Il dit, & tout-à-coup les Enfers disparaissent
La mort fuit, le jour vient, & les François renaissent.
Mais quel éclat nouveau vient embellir ces lieux ?
Passons-nous des Enfers dans le séjour des Dieux ?
Quels feux étincelants brillent sur l’hémisphère ?
Ah ! si c’était LOUIS.... Mais en vain je l’espère,
Il est trop occupé de ses nobles travaux
Il brave également la mort & le repos.
Qu’est-ce donc que je vois ? C’est un autre lui-même,
La Gloire, je le juge à sa beauté suprême ;
C’est elle en ce moment qui vient nous l’annoncer ?
La Gloire prend toujours soin de le devancer.
Hélas ! il est donc vrai, nous allons voir paraître
Ce Héros le plus grand que le Ciel ait fait naître ?
Venez, voyez, chantez l’aimable Souverain
Dont vous a fait présent la faveur du Destin.

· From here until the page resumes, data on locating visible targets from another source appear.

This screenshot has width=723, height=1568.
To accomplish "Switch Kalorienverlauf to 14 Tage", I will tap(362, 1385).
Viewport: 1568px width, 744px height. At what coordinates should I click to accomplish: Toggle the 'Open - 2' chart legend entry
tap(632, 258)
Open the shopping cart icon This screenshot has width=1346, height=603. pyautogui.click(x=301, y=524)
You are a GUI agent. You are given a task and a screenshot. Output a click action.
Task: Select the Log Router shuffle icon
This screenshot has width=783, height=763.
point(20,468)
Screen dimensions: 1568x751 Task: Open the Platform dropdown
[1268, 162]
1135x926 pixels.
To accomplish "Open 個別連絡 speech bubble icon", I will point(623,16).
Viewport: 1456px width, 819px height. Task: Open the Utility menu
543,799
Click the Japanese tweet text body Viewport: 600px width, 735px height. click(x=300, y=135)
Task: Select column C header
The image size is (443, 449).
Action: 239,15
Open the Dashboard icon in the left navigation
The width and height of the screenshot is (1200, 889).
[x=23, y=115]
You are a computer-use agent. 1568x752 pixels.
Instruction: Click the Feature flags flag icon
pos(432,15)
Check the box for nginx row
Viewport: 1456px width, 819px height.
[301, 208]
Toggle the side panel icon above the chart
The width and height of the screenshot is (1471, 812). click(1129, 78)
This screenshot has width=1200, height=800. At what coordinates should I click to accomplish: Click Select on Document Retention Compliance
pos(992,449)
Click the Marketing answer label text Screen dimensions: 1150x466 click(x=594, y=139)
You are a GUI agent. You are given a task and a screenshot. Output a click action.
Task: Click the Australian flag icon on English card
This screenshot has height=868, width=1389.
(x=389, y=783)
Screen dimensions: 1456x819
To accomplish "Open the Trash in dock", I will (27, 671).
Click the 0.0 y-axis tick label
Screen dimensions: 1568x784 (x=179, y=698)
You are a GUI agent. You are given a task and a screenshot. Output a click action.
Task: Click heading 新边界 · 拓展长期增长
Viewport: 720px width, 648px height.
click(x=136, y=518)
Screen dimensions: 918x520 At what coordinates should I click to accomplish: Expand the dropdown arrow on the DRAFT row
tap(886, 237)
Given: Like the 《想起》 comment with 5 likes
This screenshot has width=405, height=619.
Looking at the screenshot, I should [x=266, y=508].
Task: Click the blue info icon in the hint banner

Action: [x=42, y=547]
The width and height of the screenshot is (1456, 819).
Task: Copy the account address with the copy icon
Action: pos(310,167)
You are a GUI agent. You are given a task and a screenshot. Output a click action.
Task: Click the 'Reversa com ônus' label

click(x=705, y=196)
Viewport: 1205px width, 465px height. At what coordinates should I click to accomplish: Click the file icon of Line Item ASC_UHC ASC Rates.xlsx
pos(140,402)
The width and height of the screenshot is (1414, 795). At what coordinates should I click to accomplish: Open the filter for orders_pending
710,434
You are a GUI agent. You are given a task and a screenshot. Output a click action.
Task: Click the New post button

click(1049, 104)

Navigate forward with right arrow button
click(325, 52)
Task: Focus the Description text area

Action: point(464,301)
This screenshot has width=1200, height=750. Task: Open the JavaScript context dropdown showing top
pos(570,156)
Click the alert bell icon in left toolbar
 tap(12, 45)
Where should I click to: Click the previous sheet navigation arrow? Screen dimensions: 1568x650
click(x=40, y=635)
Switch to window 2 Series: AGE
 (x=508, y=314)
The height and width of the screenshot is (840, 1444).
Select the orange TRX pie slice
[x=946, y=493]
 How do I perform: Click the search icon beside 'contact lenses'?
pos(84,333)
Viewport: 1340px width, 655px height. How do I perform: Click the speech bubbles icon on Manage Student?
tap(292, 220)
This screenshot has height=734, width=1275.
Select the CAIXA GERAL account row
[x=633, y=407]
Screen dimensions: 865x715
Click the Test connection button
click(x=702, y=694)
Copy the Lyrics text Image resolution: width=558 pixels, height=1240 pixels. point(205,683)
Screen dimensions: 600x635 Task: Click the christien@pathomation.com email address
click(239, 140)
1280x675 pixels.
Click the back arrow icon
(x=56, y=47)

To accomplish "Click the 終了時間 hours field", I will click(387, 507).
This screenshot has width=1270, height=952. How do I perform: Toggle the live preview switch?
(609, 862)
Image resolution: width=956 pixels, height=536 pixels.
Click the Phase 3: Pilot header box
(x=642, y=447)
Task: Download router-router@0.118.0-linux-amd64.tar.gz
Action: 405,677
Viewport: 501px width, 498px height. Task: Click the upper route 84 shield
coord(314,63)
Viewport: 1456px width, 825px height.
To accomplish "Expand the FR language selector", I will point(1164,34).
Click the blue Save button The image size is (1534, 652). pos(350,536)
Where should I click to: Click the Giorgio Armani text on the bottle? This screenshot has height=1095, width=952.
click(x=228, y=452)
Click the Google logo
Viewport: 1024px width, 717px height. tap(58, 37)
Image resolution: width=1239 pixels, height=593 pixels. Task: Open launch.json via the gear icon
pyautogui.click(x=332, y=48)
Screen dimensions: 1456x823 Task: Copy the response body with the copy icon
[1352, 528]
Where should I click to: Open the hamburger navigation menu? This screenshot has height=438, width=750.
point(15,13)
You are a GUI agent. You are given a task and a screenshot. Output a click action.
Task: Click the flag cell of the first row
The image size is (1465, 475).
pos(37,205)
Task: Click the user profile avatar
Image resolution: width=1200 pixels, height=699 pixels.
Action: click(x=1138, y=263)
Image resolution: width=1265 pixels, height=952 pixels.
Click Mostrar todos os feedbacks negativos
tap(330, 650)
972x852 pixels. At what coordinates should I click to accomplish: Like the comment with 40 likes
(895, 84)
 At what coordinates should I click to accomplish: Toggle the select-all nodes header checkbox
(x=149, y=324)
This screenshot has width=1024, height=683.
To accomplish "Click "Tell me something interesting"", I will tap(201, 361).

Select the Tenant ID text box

O François ! Peuple heureux & si digne de l’être,
Venez en rendre grâce à votre auguste Maître :
C’est lui, c’est sa bonté qui vous rend tous heureux ;
Qu’il soit après le Ciel l’objet de tous nos vœux ;
Qu’en vos Temples pour lui sans cesse l’encens fume ;
Que par le Peuple épars le salpêtre s’allume ;
Que le feu s’élançant par éclats dans les Cieux,
De leur reconnaissance aille instruire les Dieux.